There are two large applique projects I will probably make next year, but they aren't quilts that are tempting me right now because to make any progress you're tied down for many many hours, and I feel the need to skip around between designs right now. Never let your hobby feel like a job.
There is a member of Quiltville chat that recently posted asking for opinions whether she should go back to school or try to make a living from quilting. She is young, and has time to sample different possibilities but I admit I winced when I read her post. I know several people who longarm quilt for a living and it seems that they are busier than the proverbial one-armed paperhanger. (Oh, dear, that probably isn't politically correct to say anymore, but if you've ever hung wallpaper it's a potent image.) And if you want to piece and sell merchandise too. . .
I feel that it would be hard to make any kind of living at all from this.
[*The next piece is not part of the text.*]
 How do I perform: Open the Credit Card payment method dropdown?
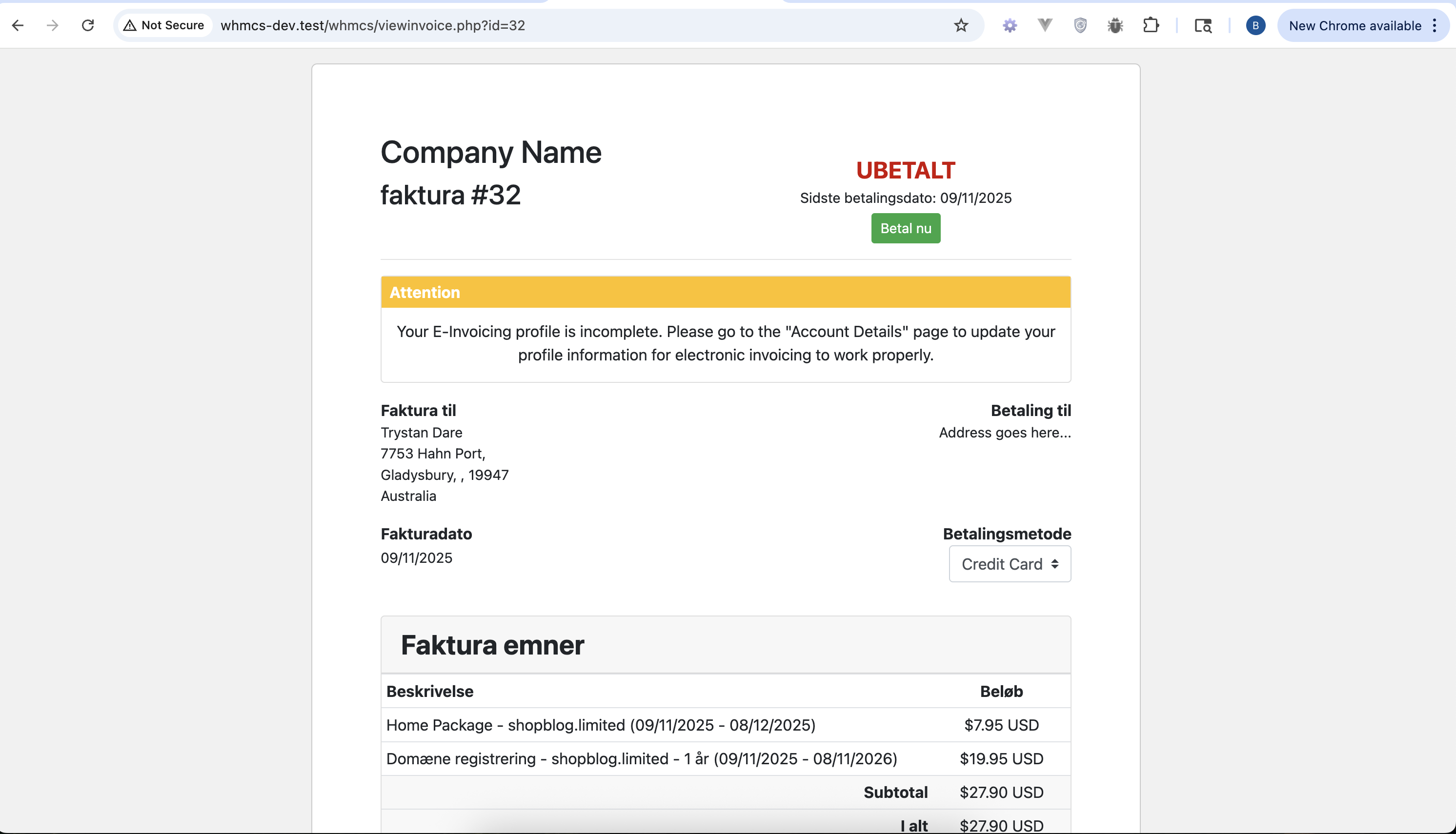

The general public is conditioned from seeing Chinese made quilts in JCPenney's and Walmart to think that $49.00 is an absolutely fair price for a quilt. I know people that receive my gift quilts would gasp if they knew how much the fabric and quilting cost even if you're trying to be frugal, and wouldn't believe the time that went into it. If you don't sew you may not understand the difference in quality between a quilt made by your family for you, and those for sale at that cheap price. I would hope that anyone would be able to see it, but you never know. So pricing a quilt is problematical, especially if you're not a "name" quilter.
It would also be very easy for this pleasurable activity to become a chore and lose all its' appeal. It would be a shame if 10 years down the road this young woman found that she had grown to dislike what once gave her so much pleasure. Maybe she thinks that a home-based business like quilting would give her more family time, but I don't think it would, because if you were going to prosper you would have to put in the hours just like at an office and that's time away from your family.
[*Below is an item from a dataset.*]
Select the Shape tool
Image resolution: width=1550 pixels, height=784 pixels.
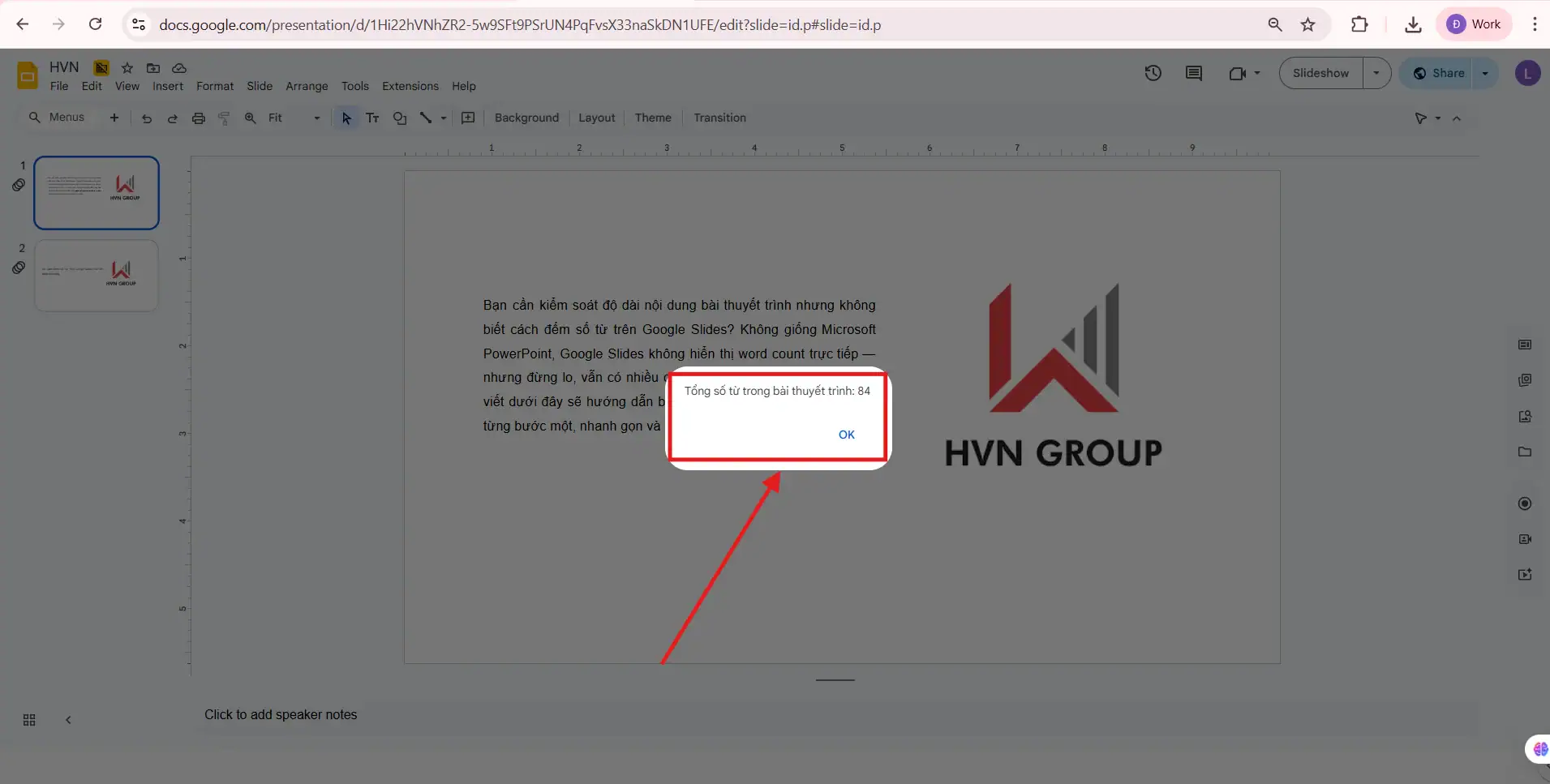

The best thing about my education is that it allowed me to find a well paying job that had longevity and a modicum of security. That, coupled with a fairly frugal style of living, allowed us to retire earlier than many people when we faced health issues that required it. So now I'm not even 60 and I have the time and finances to leave work behind and do what I love while I take care of people who need me. Well, unless the economy totally goes down the tubes, but that applies to everyone. . .
The young women on Quiltville Chat spoke about putting off continuing her education, and many commenters responded "You can always go back to school." Well, yes, but---it gets harder and harder. After you have a family the juggling of responsibilities gets worse, I've seen it in people close to me. I also took classes toward a master's degree while working full time and it was awfully hard. Not to mention the "old dog new tricks" angle! I firmly believe that. It was a lot harder being in school in my thirties than in my twenties. I can't imagine taking classes in my fifties!
Well, that's my soapbox speech for today.